Hearing, in London, that Mary Ann, who also employed her to do the elephant’s share of work at the Native Hospital in Judge’s Bay, is writing her memoirs, Elizabeth mulls over her own version of events and, certain that she will be misrepresented, begins to tell hers, prefacing them: “[I]f I were to make an account … When I finally make my account.” From the outset there is a piquant sense of her unreliability. Before New Zealand, families would ask for her (as nurse-companion) “by name as being both clever and tender”, and yet we gain a sense of something brash, almost a repressed savagery, in her. The picture of undependability is compounded by the little brown bottle always at hand.

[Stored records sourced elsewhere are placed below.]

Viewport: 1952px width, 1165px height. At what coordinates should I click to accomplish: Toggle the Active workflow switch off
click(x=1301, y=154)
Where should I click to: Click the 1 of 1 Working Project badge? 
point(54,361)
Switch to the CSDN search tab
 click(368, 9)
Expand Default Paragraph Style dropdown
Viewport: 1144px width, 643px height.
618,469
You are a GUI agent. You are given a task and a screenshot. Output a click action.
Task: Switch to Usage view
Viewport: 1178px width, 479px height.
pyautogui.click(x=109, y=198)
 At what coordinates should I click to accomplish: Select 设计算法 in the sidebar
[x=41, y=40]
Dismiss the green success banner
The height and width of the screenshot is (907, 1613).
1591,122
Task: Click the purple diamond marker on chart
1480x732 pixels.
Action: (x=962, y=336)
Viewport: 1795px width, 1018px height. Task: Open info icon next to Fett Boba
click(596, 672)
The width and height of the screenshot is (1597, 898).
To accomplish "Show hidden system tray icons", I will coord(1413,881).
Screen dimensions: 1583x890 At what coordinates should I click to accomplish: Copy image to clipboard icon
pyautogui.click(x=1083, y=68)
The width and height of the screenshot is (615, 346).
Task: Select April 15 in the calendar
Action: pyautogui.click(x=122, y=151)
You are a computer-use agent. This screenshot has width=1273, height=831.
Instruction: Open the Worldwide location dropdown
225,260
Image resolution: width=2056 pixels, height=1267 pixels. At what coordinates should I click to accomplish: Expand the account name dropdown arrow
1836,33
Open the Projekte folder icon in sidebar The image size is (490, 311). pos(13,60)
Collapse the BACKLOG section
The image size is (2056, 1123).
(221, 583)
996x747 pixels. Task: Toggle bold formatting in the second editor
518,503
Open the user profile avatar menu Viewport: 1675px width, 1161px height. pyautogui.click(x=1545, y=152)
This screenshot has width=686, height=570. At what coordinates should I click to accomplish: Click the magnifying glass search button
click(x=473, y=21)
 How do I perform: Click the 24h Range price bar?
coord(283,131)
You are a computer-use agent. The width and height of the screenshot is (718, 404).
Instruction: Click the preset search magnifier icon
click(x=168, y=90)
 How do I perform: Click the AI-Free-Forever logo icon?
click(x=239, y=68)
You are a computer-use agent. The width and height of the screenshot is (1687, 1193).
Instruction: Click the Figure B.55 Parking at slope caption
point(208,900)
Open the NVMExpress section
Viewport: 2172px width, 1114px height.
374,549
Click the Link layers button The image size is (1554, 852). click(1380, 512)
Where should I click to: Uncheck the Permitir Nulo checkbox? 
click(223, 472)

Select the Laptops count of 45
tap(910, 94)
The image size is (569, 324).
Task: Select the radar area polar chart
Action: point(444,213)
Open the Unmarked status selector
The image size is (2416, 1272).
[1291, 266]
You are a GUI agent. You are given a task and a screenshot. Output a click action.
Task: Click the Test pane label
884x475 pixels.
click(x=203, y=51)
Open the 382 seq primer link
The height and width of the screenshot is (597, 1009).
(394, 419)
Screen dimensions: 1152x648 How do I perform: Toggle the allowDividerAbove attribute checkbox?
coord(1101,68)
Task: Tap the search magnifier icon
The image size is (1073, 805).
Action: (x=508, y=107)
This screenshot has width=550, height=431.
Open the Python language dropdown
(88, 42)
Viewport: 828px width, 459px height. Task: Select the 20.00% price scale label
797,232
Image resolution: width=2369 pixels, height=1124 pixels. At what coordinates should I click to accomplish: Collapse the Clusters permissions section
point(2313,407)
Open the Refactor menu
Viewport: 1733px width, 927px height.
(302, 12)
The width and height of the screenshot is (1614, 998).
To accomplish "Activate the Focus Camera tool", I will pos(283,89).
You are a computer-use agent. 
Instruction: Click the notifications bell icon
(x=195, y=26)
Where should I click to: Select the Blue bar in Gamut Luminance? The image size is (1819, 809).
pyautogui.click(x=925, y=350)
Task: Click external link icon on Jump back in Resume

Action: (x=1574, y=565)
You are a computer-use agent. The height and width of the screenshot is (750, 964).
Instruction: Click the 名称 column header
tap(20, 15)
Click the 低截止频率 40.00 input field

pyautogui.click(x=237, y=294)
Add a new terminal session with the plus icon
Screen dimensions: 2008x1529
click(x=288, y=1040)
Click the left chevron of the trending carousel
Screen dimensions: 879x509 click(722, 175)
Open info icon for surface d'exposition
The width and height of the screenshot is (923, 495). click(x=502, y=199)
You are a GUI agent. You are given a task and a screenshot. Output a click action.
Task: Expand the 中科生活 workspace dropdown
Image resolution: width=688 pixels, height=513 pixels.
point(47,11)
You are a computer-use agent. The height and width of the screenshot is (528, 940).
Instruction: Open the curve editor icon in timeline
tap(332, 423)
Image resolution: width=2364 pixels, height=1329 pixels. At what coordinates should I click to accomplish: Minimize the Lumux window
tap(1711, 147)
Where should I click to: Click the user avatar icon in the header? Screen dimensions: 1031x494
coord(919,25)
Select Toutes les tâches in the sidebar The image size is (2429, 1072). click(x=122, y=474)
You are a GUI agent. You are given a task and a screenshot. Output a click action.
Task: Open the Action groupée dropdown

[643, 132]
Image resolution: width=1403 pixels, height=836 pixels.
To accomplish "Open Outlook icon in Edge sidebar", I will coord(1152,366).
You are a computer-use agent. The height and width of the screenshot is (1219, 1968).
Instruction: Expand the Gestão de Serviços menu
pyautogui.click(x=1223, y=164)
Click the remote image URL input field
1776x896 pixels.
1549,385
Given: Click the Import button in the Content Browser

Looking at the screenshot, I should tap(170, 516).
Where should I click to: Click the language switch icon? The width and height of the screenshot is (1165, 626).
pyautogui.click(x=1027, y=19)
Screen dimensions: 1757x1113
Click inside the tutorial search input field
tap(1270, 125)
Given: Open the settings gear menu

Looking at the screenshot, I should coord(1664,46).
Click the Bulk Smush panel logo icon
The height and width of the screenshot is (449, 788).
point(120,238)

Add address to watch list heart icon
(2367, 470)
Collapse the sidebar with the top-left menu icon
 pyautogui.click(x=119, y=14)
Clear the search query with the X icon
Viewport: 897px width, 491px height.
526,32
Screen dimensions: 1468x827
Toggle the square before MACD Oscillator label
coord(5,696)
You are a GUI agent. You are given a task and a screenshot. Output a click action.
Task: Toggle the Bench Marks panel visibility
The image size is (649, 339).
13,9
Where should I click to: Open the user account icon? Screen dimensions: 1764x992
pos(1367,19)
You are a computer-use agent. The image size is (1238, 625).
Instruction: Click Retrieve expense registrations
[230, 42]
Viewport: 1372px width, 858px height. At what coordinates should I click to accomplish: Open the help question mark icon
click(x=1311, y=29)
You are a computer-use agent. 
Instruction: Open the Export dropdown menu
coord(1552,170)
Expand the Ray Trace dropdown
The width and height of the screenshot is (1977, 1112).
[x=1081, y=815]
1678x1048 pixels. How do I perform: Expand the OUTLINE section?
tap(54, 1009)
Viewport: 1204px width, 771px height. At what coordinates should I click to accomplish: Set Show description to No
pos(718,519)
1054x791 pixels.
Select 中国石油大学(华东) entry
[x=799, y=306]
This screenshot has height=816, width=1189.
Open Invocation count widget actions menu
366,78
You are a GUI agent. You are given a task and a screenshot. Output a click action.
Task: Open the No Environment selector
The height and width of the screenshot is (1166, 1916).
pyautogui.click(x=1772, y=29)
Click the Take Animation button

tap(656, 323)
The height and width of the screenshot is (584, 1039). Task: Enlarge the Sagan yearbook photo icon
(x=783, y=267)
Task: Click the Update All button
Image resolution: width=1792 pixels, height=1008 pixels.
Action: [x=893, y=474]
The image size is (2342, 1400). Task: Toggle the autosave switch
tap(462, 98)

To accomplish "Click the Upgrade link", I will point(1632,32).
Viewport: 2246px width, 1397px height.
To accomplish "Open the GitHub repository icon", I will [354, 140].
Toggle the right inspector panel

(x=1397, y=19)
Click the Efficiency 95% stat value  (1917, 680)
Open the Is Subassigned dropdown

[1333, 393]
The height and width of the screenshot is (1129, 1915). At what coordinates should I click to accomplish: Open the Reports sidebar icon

Texture is added by those with whom she’s most intimate: kindly Mr Griggs in London, who taught her sons, found her a capable and dependable general help; her first love, Nick Horelock, sees her as “prosperous and warm and widowed”, whereas the Bishop sees fit to offer his terrible prayer: “Give her the blessing of propriety and the wisdom to know her place.” But Elizabeth is steering through uncharted territory; in the colony, there are no fixed specifications for a woman in her position, so she is constantly trying out what is feasible or comfortable enough. Her own tiny, leaking cottage on the shore of Lake Rotoiti is not. Having no place to settle becomes, in the end, untenable.

Following their men to the antipodes, immigrant women found their niche by trial and error. In Johnson’s New Zealand, there is much falling over and fainting among the women – a dependable way to solicit the help that can’t be asked for directly (“this new doctrine of helplessness”, Elizabeth names it), and in the case of newly married Mary Ann, the need is for sexual release. Johnson’s dry, subtle humour (more readily apparent on second reading) relishes such scenes as Mrs Martin being offered relief with a jet of water, discharged first by her Sydney doctor (a nicely cleaned-up convict) and later self-administered, following disturbing dreams of intimacy with the Bishop.

I admired Johnson’s neatly articulated, often elaborate sentences and her rich vernacular of the kind cherished, I imagine, in an era when a letter was a package rather than a page; a meal, not simply a message. This is the novelist’s knack, as well as the pre-digital age letter writer’s: to observe, analyse and polish the incident, interchange and gesture that are the deft brush-strokes of portraiture. Here Johnson excels. The reverend Bee Cotton, fellow emigrant and bringer of bees to the colony, is a nimble, lovable sort of renaissance man whose only flaw is “a want of ballast”. Rebuked for her high spirits on board, Elizabeth makes allowance for the Bishop, recognising that the ebullient, handsome and capable young man is “yet a cabin boy on the ship of compassion”.

The cold and squalor of London are captured as vividly as the movable feast of light, weather and water that is the antipodes. The New Zealand reader sees afresh the otherness and wonder of early life here. And yet, writes Elizabeth in her imagined memoir, “It is part of life in New Zealand to feel justly at home – of good use and well regarded – and wrongly in residence all at the same time”; then later, “There is a pattern that repeats itself – even a life of relative freedom, such as I have enjoyed, can be walled in by odd, discomforting symmetries.”

In the end, I still have trouble seeing the protagonist of the The Open World as all of a piece. Just as Elizabeth seems to bring clarity to her history, then loses it again in an opiate haze, this reader struggles to link up the strands of her personality. And yet if the reader is prepared to work for it, the engagement with Elizabeth and her bold, brave endeavours in the open world make for a thought-provoking and satisfying if not a settling read.

 

Penelope Todd is a Dunedin writer and publisher.